A follow-up to Vine has been announced, two years after the six-second video app was shut down by Twitter.
Byte will be a similar app to Vine, which helped launch the careers of stars including Shawn Mendes and Logan Paul.
After Vine ended, those stars moved to its rivals Instagram, Snapchat and YouTube.
Dom Hofmann - who co-founded Vine along with Rus Yusupov and Colin Kroll - said his new app would launch next spring.
Looping six-second long videos is a pretty simple idea, but Vine was amazingly successful.
Brothers Logan and Jake Paul, two of the highest-earning Youtubers, started on Vine while they were still in high school.
Singer Shawn Mendes was also discovered on the app aged 15 after his Vine of Justin Bieber's song As Long As You Love Me went viral.
It was also popular for pranksters - including Frenchman Jerome Jarre, who has since helped raise more than $2m for the Rohingya refugees in Myanmar.
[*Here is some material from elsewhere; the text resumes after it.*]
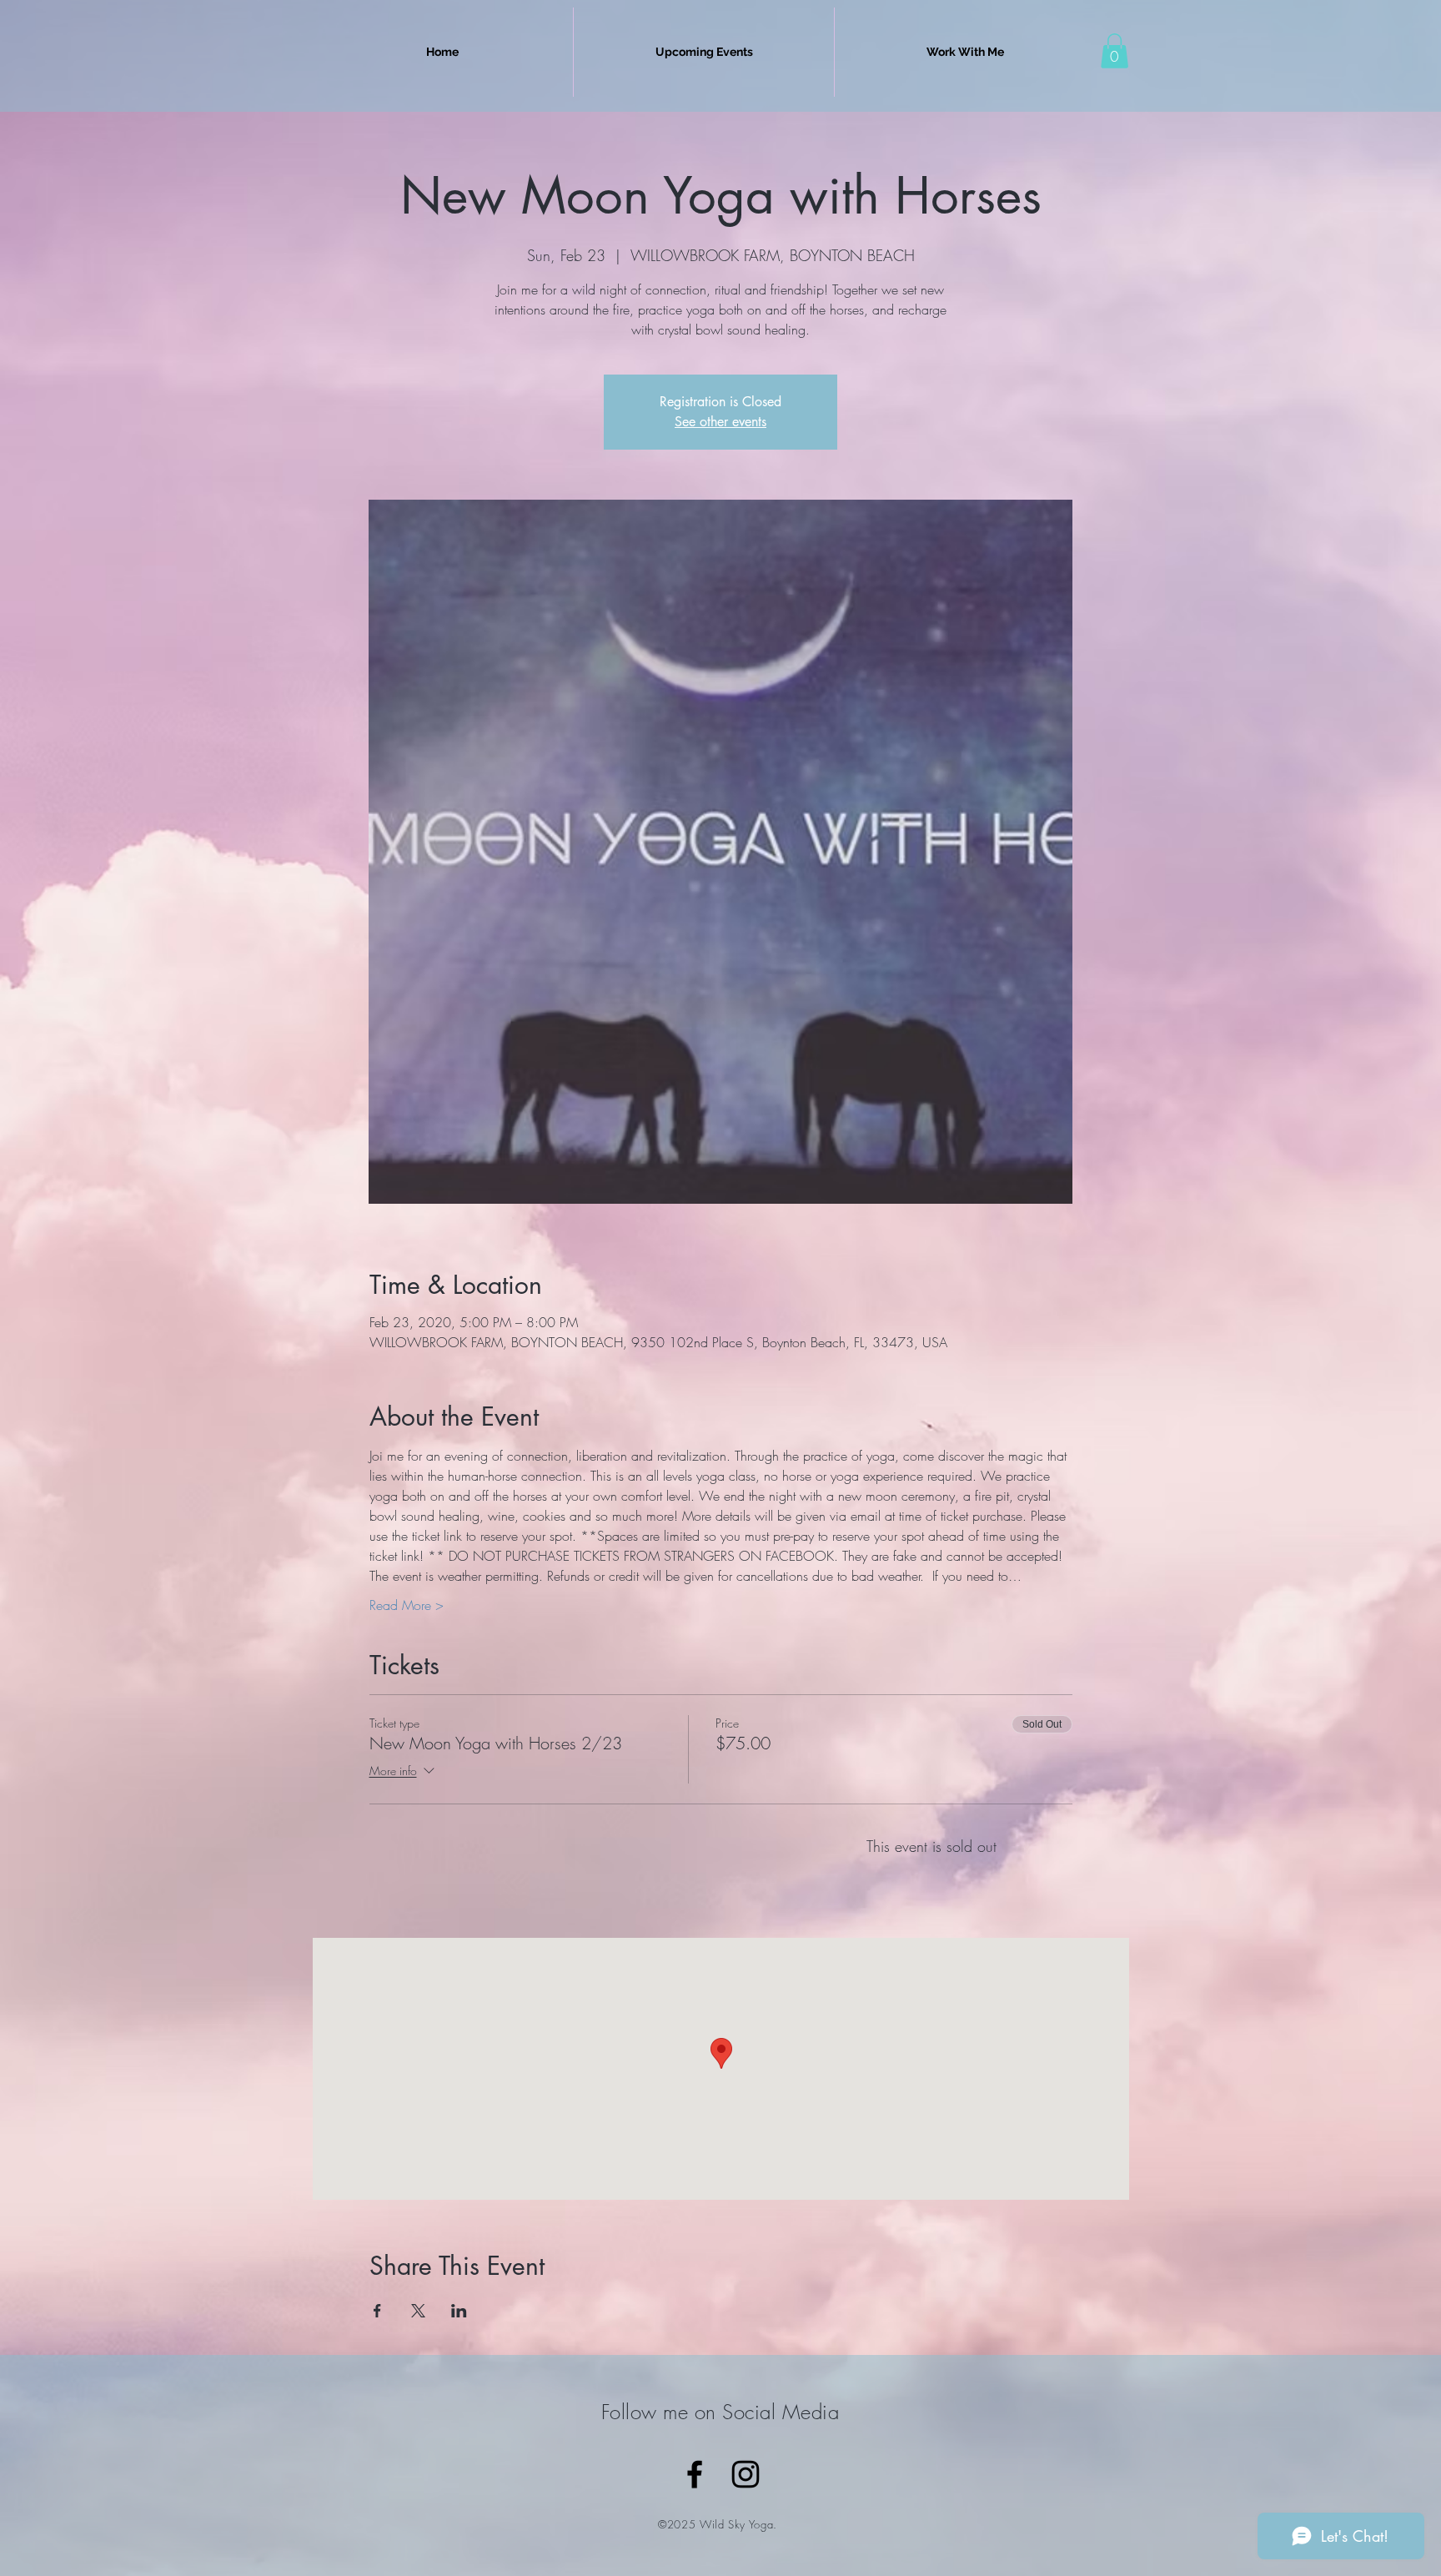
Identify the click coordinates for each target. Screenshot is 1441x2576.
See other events (720, 421)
Byte creator Dom Hofmann has spoken about creating a follow-up to Vine - nicknamed v2 - since 2017.
Dom Hofmann's Vine co-founders Rus Yusupov and Colin Kroll have had success with another app since Vine - quiz app HQ Trivia, which launched last year.
At its height, Vine was said to have 200 million users.
Twitter reportedly bought it for $30m (£23m) in 2012, before it had even officially launched, but it struggled to make money and keep up with its competitors.
Although Vines were ended in 2016, the archive is still available online.
The most-looped video is a clip from the match between France and Germany in 2015 when an explosion was heard during the Paris attacks.
It has over 750m loops.
But the content of most Vines weren't so serious.
Other popular ones include a boy's emotional state rapidly changing and an Australian news reporter getting "attacked" by a rooster.
Animals always did well.
So did optical illusions and pranks.
And judging by the reaction to Byte's first tweet, there's definitely appetite out there for more videos like these.